ジュリは少しの逡巡の後、軍のある方へと足を向ける。おそらく、今回の出来事は、魔女の事件として処理されることになるだろう。いくらヤードが軍の管轄とはいえ、司法裁判官のあの男がやった、という証拠はない。
そうでなくても、あれだけ騒ぎ立てているのだ。新聞記者や放送局の人間が集まって、魔女の事件とするに違いなかった。早ければ夜にはテレビやラジオのニュースが。明日の朝には、新聞が出回るはずだ。
そうなれば、国民には再び魔女の恐怖が植え付けられてしまう。
せめて、そうなる前に、エリックだけには真実を――いや、ジュリの推測にしか過ぎないが、わかっていることを話しておく必要がある。
ここで、軍にまで司法裁判官の肩を持たれてはたまったものではない。
残念ながら、ジュリはテレパシーの道具を今は持っていない。アリーがこちらの念を読み取ってくれればいいが、と必死に頭の中で状況を一言一句言葉として流していく。

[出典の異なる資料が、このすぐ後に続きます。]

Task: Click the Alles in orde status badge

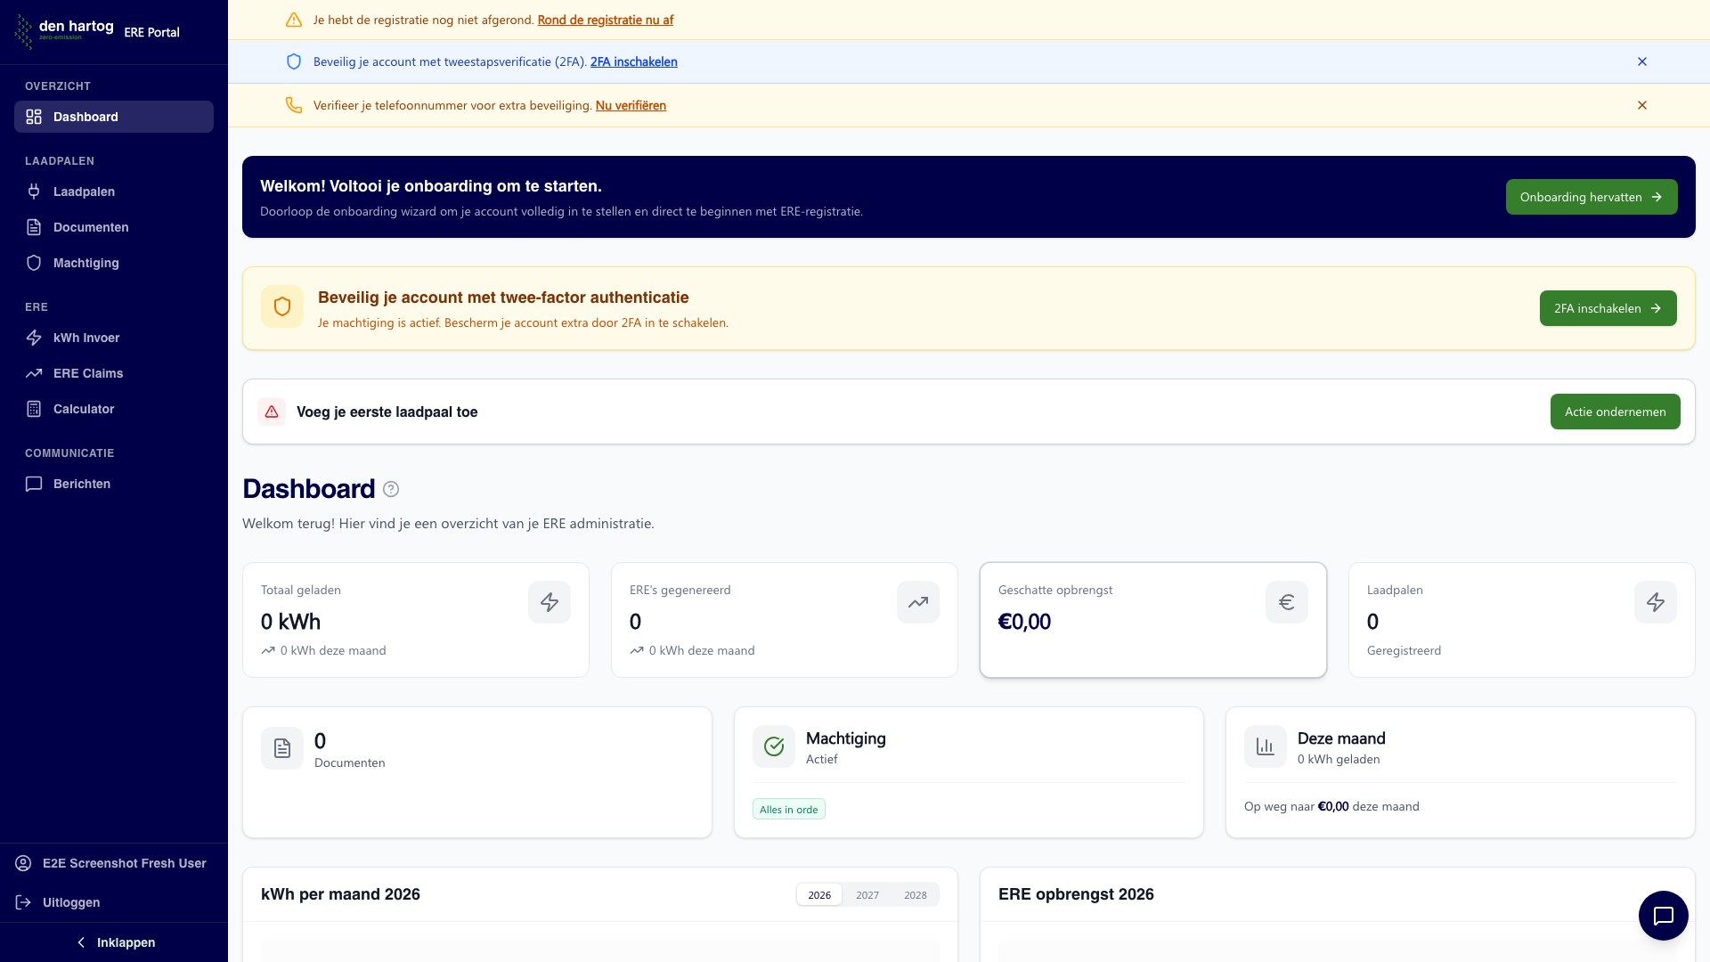Action: tap(788, 809)
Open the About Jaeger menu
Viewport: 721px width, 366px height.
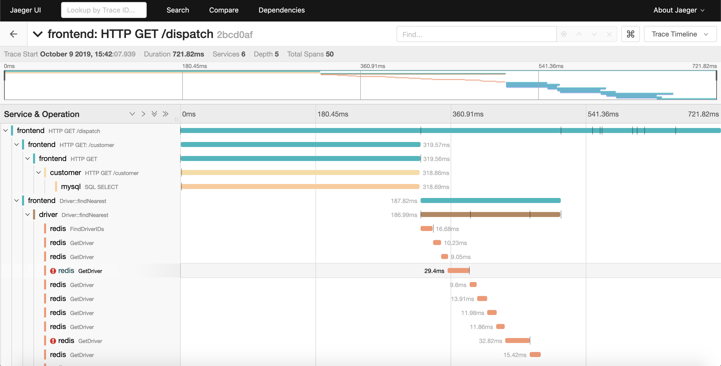(x=678, y=10)
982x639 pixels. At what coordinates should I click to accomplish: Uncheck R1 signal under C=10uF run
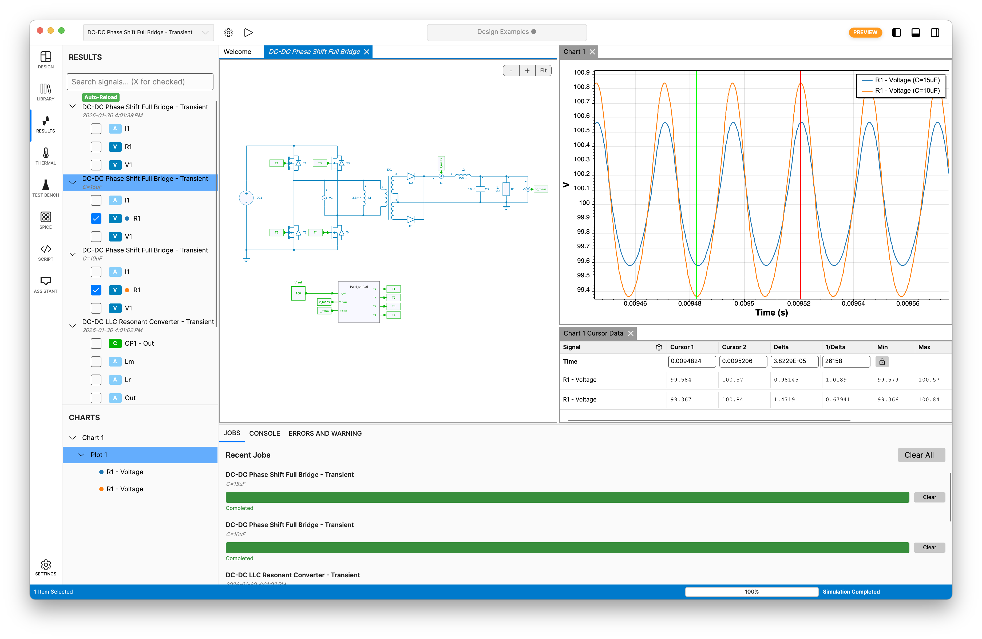click(96, 290)
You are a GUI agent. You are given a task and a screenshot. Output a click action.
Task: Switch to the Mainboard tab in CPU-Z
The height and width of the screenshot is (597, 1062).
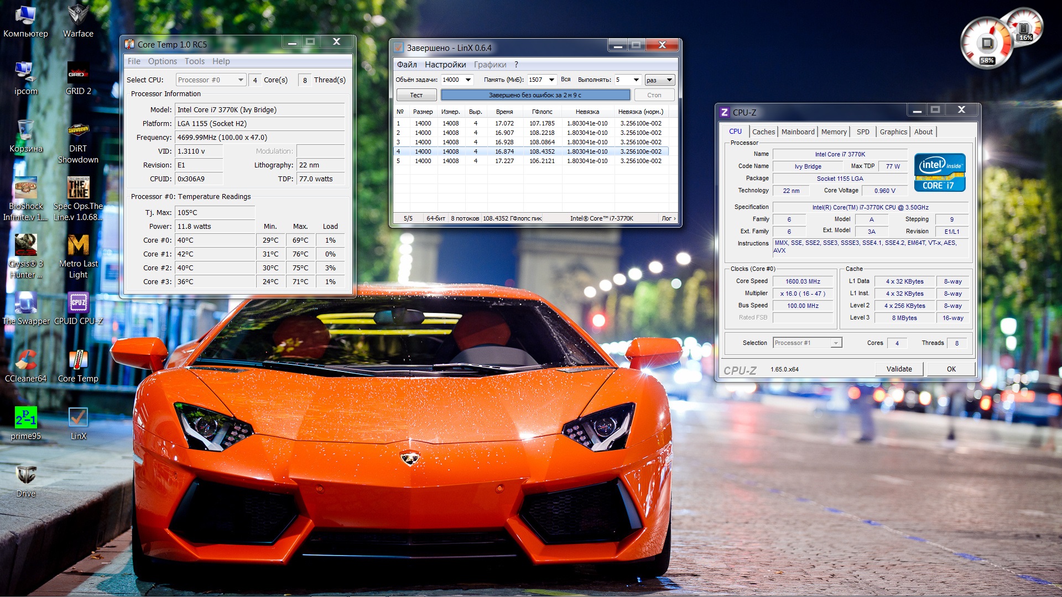coord(798,132)
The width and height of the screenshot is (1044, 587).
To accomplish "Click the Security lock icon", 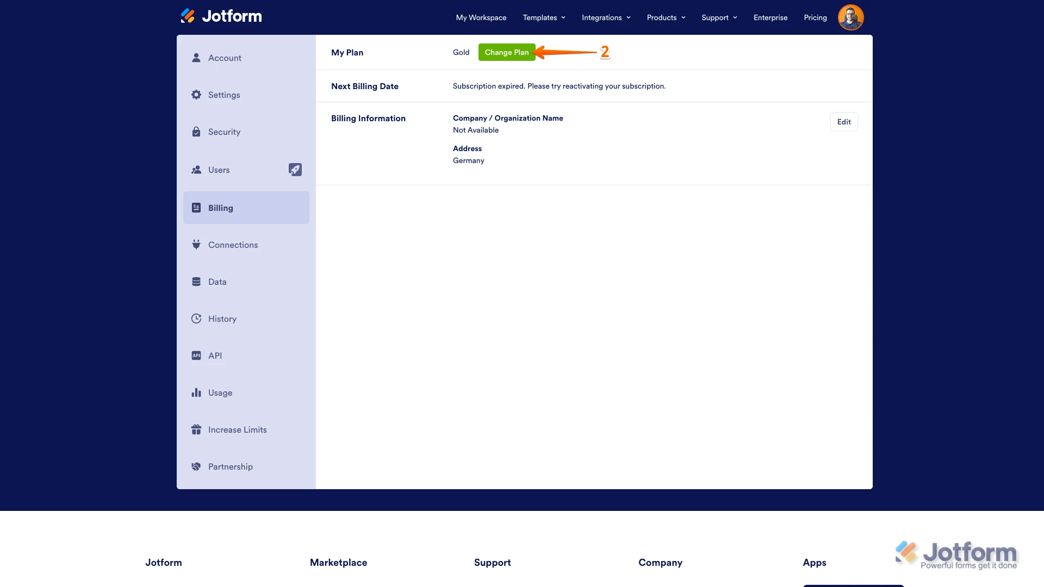I will (196, 132).
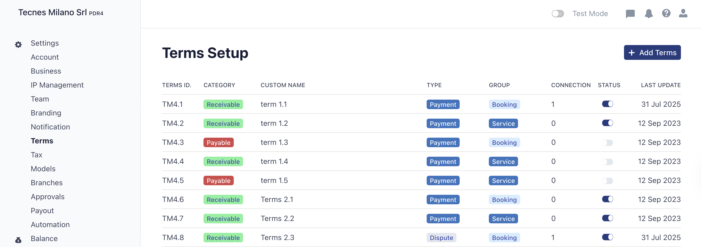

最悪、軍で電話を借りて直接話をすればいい。そうは思うものの、焦る気持ちは変わらない。
キツネが出た、とあの男は言った。
「キツネを狩るのは、犬の役目ってことね」
ジュリは、なるほど、と小さく笑みをこぼして、やってやろうじゃないの、と闘争心を燃やす。
等価交換だ。
魔女のプライドを傷つけた罪は重い。
ジュリは、真っ赤なヒールを司法裁判官の住む町のレンガに突きたてるようにわざと音を立てて歩いた。